In these cases, the court applies a two step test to determine liablity:

a guarantor’s personal liability for purposes of section 465(b)(2)(A) depends on whether or not the guarantor has the ultimate liability for the debt.8 See Melvin v. Commissioner, 88 T.C. 63, 75 (1987), aff’d, 894 F.2d 1072 (9th Cir. 1990). To answer that question, we consider the “worst-case scenario” and then identify the “obligor of last resort” based on the substance of the transaction. Id. We ask: If there are no funds to repay the debt and all of the assets of the activity or business are worthless, to whom would the creditor look for repayment? See id.

In applying these tests, the court concluded that the taxpayer bore the ultimate liability for the debt.

The IRS argued that Louisiana law allows a right to reimbursement for someone who pays the debt of another. The court noted that it applies the worst case scenario, meaning, it presumed that the LLC borrower was insolvent and not able to pay. Thus, the Louisiana law did not have any bearing on the at-risk analysis.

The court also noted that the taxpayer, as the sole owner of the LLC, would bear the economic responsibility for such reimbursement in substance.
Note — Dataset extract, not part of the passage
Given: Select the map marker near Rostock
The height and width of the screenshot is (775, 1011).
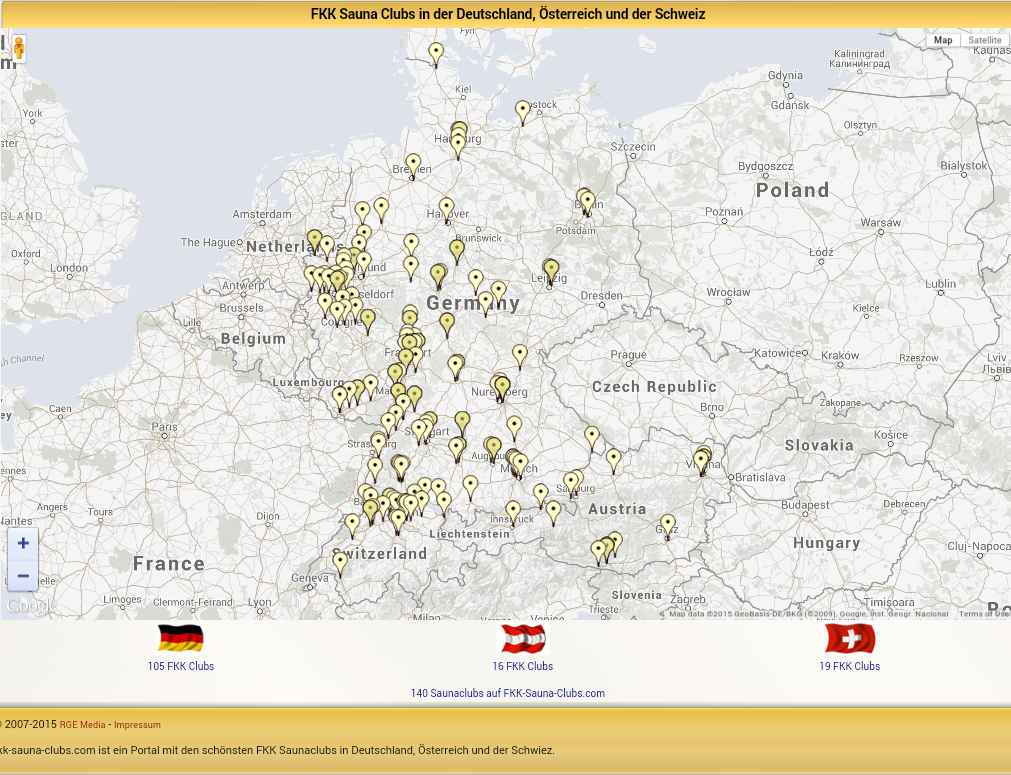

He “would ultimately be paying the debt, and the fact that he might then be entitled to seek reimbursement from himself would not render him any less at risk.”
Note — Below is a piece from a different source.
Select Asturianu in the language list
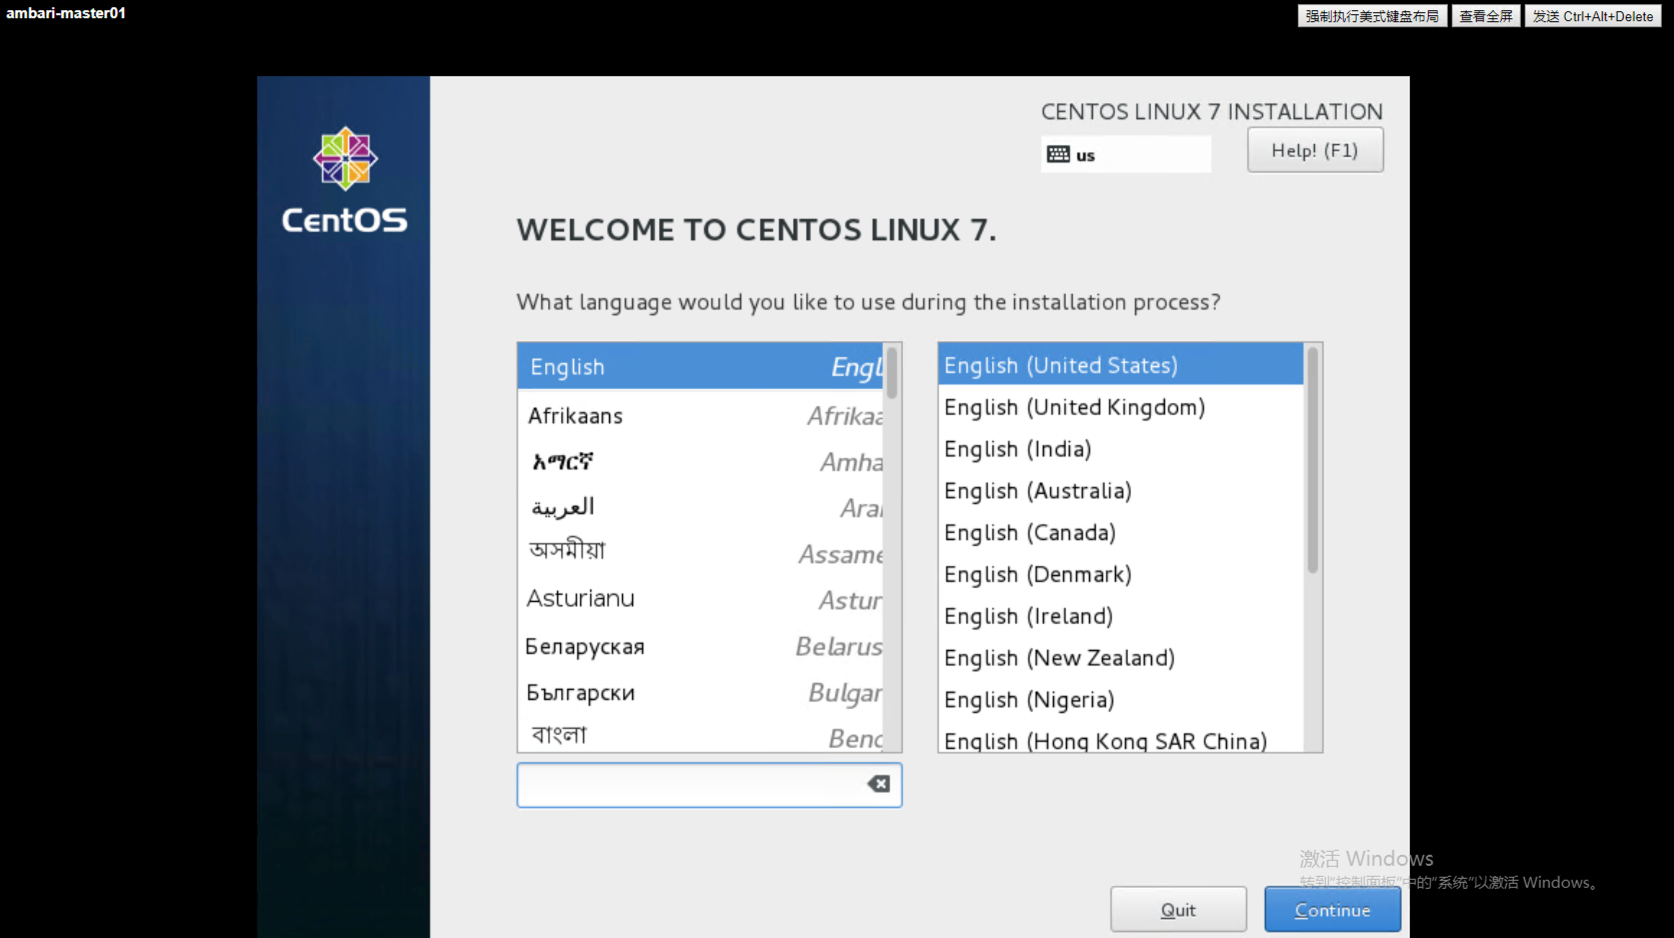This screenshot has width=1674, height=938. coord(700,599)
Planning for At-Risk Tax Losses

These are common issues raised by the IRS on audit, so this case goes a long way to help taxpayers whose losses are being reviewed by the IRS.

This case shows how personal guarantees should be structured if the debt-financed business is likely to incur losses in the future. Personal guarantees may be worded to put the ultimate responsibility on the taxpayer. If not, then the borrower may be a single member LLC owned by the taxpayer. The arrangement should then be reviewed under the worst-case scenario analysis.

This tax planning in advance of the transaction, the risk of an IRS dispute can be mitigated. There are other planning options that may be available if done timely, such as making loans to the business. But timing matters with most of these options.